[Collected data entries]
*** Block opens ***

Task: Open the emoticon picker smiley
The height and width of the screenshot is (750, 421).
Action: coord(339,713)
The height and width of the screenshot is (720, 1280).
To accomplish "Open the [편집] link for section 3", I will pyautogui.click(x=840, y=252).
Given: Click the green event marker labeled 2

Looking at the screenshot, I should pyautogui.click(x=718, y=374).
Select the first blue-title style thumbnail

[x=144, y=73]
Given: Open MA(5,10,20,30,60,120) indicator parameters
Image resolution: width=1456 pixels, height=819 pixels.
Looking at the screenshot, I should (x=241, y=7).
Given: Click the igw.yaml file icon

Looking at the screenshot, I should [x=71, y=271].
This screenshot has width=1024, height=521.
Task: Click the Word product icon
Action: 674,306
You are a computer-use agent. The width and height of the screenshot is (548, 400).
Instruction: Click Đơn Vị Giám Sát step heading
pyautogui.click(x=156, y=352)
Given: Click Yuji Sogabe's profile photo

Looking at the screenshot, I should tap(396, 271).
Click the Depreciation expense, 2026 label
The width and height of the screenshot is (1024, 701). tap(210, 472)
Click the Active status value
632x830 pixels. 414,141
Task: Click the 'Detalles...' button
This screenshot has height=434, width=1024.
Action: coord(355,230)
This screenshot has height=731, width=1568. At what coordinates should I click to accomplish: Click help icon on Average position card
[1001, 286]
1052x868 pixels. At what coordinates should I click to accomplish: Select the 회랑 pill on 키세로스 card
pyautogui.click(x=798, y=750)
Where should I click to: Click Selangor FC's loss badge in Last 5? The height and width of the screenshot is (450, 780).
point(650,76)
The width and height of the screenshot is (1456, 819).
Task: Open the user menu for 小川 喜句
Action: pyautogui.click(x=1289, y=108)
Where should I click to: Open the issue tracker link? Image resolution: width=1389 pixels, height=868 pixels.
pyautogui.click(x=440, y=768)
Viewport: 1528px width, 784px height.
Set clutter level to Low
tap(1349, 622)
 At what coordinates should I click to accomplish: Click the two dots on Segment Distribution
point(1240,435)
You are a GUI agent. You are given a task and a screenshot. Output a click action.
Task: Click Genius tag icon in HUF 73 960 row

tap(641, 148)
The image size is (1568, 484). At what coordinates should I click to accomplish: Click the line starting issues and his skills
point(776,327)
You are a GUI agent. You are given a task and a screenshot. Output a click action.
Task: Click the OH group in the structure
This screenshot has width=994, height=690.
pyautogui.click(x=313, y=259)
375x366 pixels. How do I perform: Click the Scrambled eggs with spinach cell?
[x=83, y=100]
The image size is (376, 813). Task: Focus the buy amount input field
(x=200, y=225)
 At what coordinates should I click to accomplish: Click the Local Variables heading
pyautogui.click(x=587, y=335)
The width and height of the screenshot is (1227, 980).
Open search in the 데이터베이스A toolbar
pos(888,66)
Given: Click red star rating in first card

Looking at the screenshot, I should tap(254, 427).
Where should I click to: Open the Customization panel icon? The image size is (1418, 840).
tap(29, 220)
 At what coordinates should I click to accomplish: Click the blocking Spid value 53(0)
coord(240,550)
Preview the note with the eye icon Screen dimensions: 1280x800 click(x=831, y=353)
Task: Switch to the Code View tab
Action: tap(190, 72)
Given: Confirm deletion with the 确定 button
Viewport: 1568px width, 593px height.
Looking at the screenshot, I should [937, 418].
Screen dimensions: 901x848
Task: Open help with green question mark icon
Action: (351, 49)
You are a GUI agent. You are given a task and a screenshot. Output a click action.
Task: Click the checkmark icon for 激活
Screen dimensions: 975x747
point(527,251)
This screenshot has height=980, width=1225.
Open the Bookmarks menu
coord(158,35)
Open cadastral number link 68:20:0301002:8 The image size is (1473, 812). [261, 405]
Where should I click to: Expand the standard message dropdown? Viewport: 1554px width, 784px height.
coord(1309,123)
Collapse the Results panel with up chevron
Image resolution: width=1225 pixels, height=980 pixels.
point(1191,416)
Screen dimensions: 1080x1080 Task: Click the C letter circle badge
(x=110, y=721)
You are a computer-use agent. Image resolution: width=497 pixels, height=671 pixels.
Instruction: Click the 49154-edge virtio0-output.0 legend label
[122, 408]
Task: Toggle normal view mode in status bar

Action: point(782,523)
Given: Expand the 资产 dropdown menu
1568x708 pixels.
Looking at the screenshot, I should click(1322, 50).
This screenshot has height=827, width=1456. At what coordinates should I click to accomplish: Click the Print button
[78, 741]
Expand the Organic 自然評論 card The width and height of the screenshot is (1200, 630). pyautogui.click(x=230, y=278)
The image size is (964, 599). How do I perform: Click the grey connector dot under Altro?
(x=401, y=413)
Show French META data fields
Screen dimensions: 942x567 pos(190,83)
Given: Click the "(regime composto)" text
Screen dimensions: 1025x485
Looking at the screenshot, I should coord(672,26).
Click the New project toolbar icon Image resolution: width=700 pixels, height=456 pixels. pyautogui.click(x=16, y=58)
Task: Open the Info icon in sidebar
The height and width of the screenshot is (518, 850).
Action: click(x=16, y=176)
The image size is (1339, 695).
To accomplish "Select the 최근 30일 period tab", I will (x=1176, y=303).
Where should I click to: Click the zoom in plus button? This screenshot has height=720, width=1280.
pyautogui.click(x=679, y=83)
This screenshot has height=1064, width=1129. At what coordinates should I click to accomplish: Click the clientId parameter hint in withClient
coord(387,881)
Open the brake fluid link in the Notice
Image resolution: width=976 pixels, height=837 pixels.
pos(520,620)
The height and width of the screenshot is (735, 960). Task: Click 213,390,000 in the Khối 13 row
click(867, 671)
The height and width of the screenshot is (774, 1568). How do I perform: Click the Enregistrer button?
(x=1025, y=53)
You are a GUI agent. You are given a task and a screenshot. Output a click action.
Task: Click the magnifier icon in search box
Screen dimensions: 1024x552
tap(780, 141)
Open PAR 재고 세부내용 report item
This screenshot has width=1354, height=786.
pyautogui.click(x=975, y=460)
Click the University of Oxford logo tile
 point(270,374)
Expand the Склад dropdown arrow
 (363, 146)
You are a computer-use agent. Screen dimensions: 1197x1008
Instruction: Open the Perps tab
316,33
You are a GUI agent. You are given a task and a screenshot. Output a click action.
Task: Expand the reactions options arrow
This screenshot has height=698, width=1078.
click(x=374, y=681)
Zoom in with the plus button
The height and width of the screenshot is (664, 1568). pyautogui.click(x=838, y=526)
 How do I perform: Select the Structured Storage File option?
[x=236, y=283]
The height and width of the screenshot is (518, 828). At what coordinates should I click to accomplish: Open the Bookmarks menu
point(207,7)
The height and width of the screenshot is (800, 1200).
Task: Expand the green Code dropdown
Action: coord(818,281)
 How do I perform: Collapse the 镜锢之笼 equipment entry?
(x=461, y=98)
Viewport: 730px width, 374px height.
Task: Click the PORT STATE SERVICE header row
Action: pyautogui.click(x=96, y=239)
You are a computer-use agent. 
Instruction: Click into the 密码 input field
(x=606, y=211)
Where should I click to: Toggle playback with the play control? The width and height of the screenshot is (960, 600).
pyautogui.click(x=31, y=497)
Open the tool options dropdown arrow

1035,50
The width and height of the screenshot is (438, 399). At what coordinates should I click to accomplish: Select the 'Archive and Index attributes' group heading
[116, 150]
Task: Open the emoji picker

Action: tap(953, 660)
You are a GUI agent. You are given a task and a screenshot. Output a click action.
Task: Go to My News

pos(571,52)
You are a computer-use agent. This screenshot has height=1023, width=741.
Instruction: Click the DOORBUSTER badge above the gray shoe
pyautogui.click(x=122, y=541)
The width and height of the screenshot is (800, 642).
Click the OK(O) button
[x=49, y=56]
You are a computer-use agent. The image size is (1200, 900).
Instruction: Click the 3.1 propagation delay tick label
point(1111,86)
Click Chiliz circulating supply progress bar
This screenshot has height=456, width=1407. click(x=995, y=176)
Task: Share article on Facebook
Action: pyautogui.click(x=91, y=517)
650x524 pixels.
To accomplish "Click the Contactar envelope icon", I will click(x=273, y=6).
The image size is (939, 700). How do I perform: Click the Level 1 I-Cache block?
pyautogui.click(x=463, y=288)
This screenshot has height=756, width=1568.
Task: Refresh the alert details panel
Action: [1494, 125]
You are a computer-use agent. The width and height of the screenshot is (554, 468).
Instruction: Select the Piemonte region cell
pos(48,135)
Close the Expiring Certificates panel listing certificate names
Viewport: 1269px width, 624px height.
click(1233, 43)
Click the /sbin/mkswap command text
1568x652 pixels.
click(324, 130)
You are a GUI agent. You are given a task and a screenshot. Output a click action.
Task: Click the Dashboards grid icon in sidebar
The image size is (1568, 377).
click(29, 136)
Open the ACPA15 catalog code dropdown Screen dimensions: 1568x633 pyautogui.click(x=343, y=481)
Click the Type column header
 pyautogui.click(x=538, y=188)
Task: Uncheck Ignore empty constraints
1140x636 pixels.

*** Block closes ***

> _TASK PROMPT_
Every line in the data that includes the word "will" should be counted, and only the resulting number given.

> _EXERCISE RESULT_
3